The editor of Downcodes learned that the latest research from OpenAI shows that even with the rapid advancement of AI technology, the accuracy of the current most advanced language models in answering factual questions is still worrying. This study used OpenAI's own SimpleQA benchmark. The test results showed that the accuracy of even OpenAI's best models was far lower than expected, which triggered a re-examination of the knowledge acquisition capabilities of AI models.
The study used OpenAI's own SimpleQA benchmark test. This test contains 4,326 questions, covering multiple fields such as science, politics, and art. Each question has a clear correct answer.
After verification by two independent reviewers, the results show that the accuracy of OpenAI's best model o1-preview is only 42.7%, while GPT-4o is slightly lower, only 38.2%. As for the smaller GPT-4o-mini, the accuracy is even only 8.6%. In comparison, Anthropic's Claude model performed even worse, with the Claude-3.5-sonnet achieving an accuracy of only 28.9%.
The key to this research lies in the design of the test, not only to test the performance of AI, but also to make everyone aware of the limitations of AI models in knowledge acquisition. The researchers emphasize that when users use these models, they should treat them as information processing tools rather than completely dependent sources of knowledge. In order to obtain more accurate answers, it is best to provide the AI with reliable data rather than relying solely on its built-in knowledge.

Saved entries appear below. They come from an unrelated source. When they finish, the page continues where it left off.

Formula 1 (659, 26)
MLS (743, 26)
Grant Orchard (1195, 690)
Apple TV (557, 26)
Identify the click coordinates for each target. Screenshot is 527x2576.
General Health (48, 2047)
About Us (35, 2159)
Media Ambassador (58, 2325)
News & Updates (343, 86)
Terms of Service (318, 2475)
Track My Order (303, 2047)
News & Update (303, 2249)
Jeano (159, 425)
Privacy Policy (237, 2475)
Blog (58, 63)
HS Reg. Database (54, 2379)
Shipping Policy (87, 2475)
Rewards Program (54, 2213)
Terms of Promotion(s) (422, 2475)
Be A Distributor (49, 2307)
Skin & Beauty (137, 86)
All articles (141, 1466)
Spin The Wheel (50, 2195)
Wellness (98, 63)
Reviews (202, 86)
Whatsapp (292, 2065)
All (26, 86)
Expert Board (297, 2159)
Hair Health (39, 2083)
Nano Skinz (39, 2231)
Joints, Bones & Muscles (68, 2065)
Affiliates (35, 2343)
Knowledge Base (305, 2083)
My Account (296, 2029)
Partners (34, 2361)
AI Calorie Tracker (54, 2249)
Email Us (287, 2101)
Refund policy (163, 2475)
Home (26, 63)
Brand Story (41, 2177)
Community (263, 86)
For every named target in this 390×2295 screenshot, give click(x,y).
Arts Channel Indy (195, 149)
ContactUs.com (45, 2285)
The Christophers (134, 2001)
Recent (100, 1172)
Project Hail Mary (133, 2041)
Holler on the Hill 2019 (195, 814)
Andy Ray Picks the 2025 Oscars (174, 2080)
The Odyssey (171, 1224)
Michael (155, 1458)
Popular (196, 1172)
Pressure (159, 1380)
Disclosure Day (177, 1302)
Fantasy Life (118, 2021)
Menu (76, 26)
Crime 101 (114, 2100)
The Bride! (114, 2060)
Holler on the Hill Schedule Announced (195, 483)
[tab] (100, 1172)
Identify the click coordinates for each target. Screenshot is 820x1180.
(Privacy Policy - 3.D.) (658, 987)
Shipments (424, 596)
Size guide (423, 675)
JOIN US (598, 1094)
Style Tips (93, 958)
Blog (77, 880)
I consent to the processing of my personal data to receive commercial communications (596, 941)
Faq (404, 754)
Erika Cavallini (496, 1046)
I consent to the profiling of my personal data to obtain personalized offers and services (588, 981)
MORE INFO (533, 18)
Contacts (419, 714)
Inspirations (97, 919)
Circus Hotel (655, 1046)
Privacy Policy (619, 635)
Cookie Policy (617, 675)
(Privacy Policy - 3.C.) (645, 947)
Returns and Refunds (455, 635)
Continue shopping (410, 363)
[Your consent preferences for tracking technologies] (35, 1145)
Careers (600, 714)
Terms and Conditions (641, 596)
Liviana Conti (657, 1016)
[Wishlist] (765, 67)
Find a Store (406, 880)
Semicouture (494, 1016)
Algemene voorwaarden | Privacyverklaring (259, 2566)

It’s worth noting that AI models often have overly optimistic estimates of their capabilities. The researchers found that when these models were asked to rate confidence in their answers, they often gave inflated accuracy scores. In tests where the same questions were answered repeatedly, even if the models gave the same answer multiple times, their actual success rate was still lower than their self-assessed accuracy. This is consistent with outside criticism that language models often produce ridiculous answers but appear confident.
Researchers believe that the current AI system has obvious gaps in factual accuracy and urgently needs improvement. They also raised the open question of whether an AI's performance at answering short factual questions predicts its performance at processing longer, more complex responses. In order to support the development of more reliable language models, OpenAI has publicly released the SimpleQA benchmark data to Github.
This research sounds a warning for the reliability of AI models and points out the direction for future improvements. We need to use AI tools more carefully and look forward to greater breakthroughs in factual accuracy of AI models in the future. OpenAI's publicly released SimpleQA benchmark data will help promote the development of the entire AI field.